Wednesday, February 4, 2015

Where Writers Get Their Ideas. And Their Paranoia.

Okay.  It's winter.  What one might call "The Dead" of this season.  Lake E is locked down under an unknowable number of inches of ice and about ten inches of snow.  The quiet presses in.  The sky is sulking.  Even the wind is sleeping.  The writer is frozen in place. Stir crazy.  Cabin feverish.

That might explain it.

This object arrived last night. Shipped by Amazon.  Delivered along with another package ordered from Amazon.

"What is this?"
"I ordered the other thing, but nothing else. Did you order something?"
"No."
"What IS this?"

Well, there it was. A largish manilla envelope, very heavy for its size.  Sent to Ann Hogsett by the vast, intricate, rapacious, behemoth from its vast, intricate, rapacious, behemoth "Fulfillment Center" in Lexington, Kentucky.

Sent to me.  Not ordered by me. Very. Heavy. For. Its. Size.

So I am a writer.  I write mysteries. I watch Castle and The Blacklist -- lately a very, very heavy binge diet of Red Reddington.

So.  OMG.  Here's what you should do when you get a package you didn't order that weighs more than a manila envelope should reasonably be expected to hold. You put it down. Gently. You grab your spouse and the cat, not necessarily in that order -- especially since Spouse is chortling, "Oh, yeah. It's a bomb all right. No question about it.  Yuck, yuck, yuck."
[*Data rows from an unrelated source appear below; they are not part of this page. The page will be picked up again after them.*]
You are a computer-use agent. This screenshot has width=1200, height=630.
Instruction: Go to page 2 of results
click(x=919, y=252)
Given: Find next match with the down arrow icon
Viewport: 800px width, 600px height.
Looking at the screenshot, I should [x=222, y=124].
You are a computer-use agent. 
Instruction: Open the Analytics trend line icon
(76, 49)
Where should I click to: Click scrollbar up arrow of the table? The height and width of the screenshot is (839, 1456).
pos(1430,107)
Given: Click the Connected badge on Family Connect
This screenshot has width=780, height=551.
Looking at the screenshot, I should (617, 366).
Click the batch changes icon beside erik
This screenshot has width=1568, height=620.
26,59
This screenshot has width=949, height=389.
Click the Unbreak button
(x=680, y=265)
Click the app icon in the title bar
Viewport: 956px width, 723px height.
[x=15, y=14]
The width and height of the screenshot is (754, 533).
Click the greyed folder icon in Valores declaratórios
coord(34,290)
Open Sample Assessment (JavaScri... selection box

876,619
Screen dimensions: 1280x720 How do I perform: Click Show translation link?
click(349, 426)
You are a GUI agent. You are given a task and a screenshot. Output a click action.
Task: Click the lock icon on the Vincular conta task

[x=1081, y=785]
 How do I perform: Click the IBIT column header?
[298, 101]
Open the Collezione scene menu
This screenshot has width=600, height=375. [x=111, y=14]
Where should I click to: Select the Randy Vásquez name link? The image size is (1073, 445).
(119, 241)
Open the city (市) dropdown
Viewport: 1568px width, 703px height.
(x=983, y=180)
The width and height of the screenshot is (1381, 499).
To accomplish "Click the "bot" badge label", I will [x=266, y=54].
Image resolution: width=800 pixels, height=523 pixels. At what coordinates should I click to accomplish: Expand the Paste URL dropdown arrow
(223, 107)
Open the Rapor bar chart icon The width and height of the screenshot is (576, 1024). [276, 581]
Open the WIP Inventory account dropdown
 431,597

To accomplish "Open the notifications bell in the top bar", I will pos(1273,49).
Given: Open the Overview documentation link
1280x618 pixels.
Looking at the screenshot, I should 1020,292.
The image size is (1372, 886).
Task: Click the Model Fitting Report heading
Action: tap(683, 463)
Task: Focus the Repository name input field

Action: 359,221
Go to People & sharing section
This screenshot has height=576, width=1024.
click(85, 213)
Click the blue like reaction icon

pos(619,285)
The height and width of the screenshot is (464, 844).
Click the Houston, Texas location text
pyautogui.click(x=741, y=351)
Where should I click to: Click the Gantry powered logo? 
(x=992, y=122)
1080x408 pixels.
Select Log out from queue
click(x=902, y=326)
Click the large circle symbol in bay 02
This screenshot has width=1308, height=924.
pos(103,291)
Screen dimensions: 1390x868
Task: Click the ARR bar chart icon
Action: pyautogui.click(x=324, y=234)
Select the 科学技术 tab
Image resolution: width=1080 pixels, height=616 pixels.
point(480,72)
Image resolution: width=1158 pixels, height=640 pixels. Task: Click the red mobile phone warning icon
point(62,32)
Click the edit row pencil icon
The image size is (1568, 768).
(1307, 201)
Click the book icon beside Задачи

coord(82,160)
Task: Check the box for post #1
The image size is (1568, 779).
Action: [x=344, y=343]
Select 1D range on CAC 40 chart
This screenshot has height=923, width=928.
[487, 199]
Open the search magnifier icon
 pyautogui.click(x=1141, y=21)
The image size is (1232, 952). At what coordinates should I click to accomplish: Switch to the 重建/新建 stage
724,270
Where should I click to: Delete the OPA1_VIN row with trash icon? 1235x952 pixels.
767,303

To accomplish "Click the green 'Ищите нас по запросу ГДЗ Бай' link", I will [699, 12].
You should sprint from your house through the snow to a "safe distance" and then you should think "BLEVE!" because a thriller writer/explosives expert guy, named John Gilstrap, has recently acquainted you with the Boiling Liquid Expanding Vapor Explosion which you've planned for Book 2 of the current series and which you like to think of as the Big Loud Extra Very Explosive explosion. And realize you should run at least to the front gate. For starters.

And what did I myself do?  I unleashed some swearing at the Spouse and ignored the involuntary increase in heart rate.

Then I opened the envelope.

And found that thing.  It looked kind of like a bottle of balsamic vinegar.  That weighed about 2 pounds. Sealed in a heavy plastic bag. Smooth. Slick. Cold  It had a yellow cap that said, "Remove yellow cap before installation."

Balsamic Death Bomb.  Obviously.

I did the next best thing to the run-to-the-gate maneuver.  I put it in the garage.  Ha.

I took the (radioactive, I was pretty sure) envelope to the laptop, checked to make certain I had not somehow zoned out and ordered a Black Vinegar  Bomb of Extinction.  (BVBE.)  And then used my extraordinary sleuthing/hacker skills to find Amazon's phone number.  (I'm good.  I'm really good.)

I got the sweetest guy on the phone. So helpful and kind.  He explained after considerable searching that the item I had a tracking number for "does not exist."

Oh, man

He assured me that since the item did not exist, I did not need either to pay for it or return it.  The BVBE was mine all mine.

Cool.  So, I did the sensible thing.  I reviewed in my mind everyone at Amazon who might have cause to want to blow me up. Starting with Jeff Bezos and working my way through the folks who are sick to death of sealing up another smiley box on my behalf.  I decided that this number was unimaginably large and therefore I should forget the whole thing.  Have dinner.  Watch an Elementary.  Start speaking to the spouse again.

So what IS that thing?  I'll tell you what.  This morning -- both calmer and dumber at the same time -- I went out and looked at the sealed plastic bag and read the teeny little label:  "Replacement Short Office E.../Adjustment Range - S6103. New."

It's an Office Chair Lift Cylinder Pneumatic Thingie.  Worth $27.00.  And not, apparently, lethal at all.  It just makes a chair go up and down.

Somewhere out there this morning is a guy whose chin is resting on his desk.  Poor thing.

And how about me? Am I older?  Wiser?  Less paranoid?

Nope.

I am in possession of a thing from Amazon.com that doesn't exist.

There's got to be a story in there somewhere.